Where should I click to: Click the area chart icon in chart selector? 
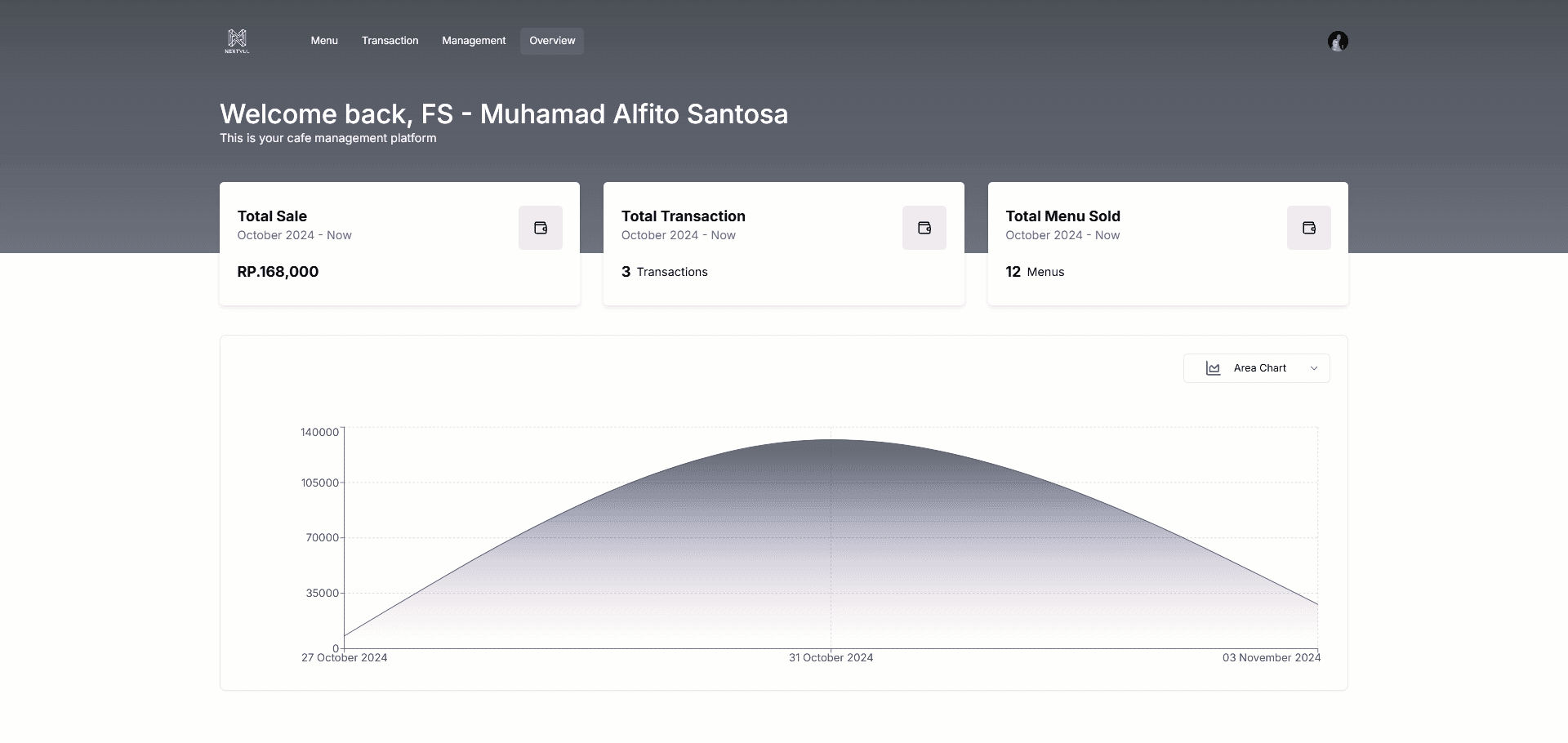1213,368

---*---

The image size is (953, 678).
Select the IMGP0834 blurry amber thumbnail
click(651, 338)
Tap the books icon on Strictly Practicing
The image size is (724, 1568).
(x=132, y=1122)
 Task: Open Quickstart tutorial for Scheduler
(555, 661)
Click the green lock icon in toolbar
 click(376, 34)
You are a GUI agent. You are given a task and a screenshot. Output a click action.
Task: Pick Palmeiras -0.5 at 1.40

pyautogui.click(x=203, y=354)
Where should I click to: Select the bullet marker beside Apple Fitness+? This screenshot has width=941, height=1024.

---*---

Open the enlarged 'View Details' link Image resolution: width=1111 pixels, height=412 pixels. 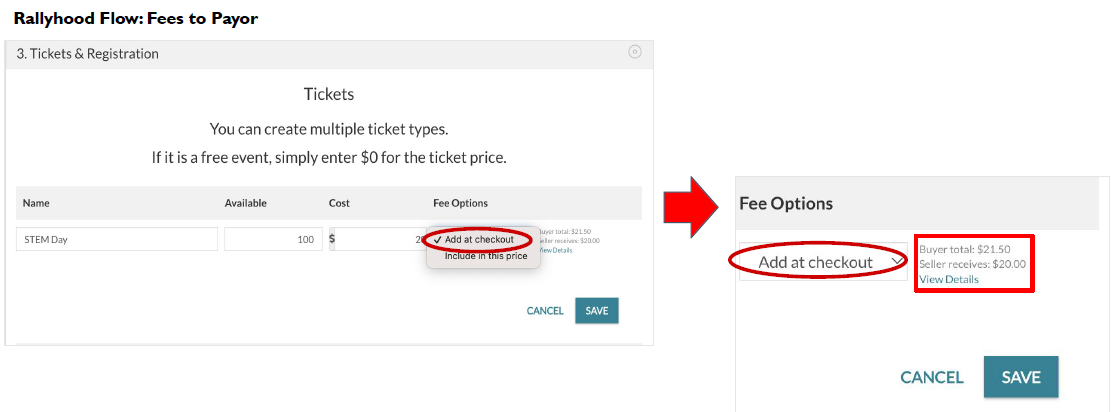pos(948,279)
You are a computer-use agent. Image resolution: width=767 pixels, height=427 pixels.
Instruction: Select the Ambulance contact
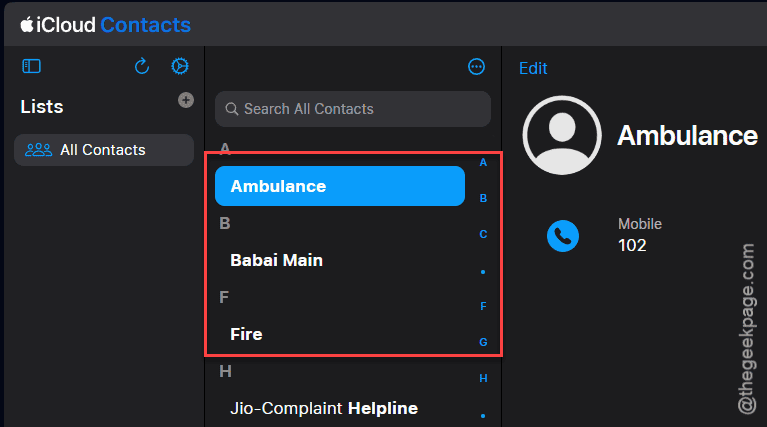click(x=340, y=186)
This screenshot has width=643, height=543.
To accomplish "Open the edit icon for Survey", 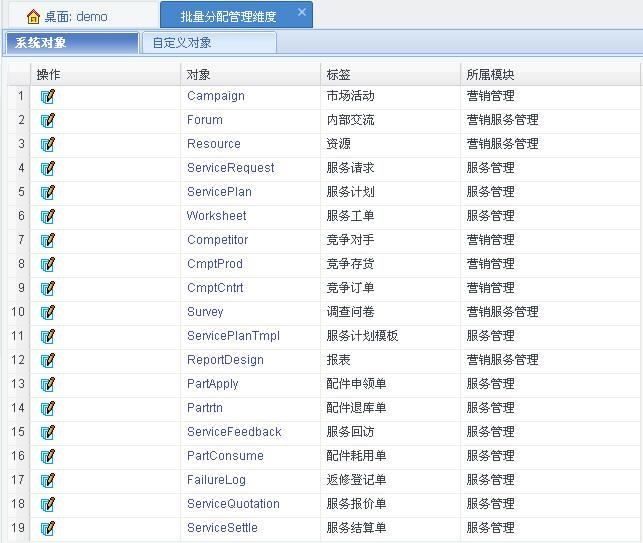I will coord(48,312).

---*---

* TASK BRIEF *
Filter the listing above, keeping only the lines with "screenshot".

* REPLY *
You are a GUI agent. You are given a task and a screenshot. Output a click action.
Where should I click to: Select the bullet marker beside Apple Fitness+? This screenshot has width=941, height=1024.
This screenshot has width=643, height=543.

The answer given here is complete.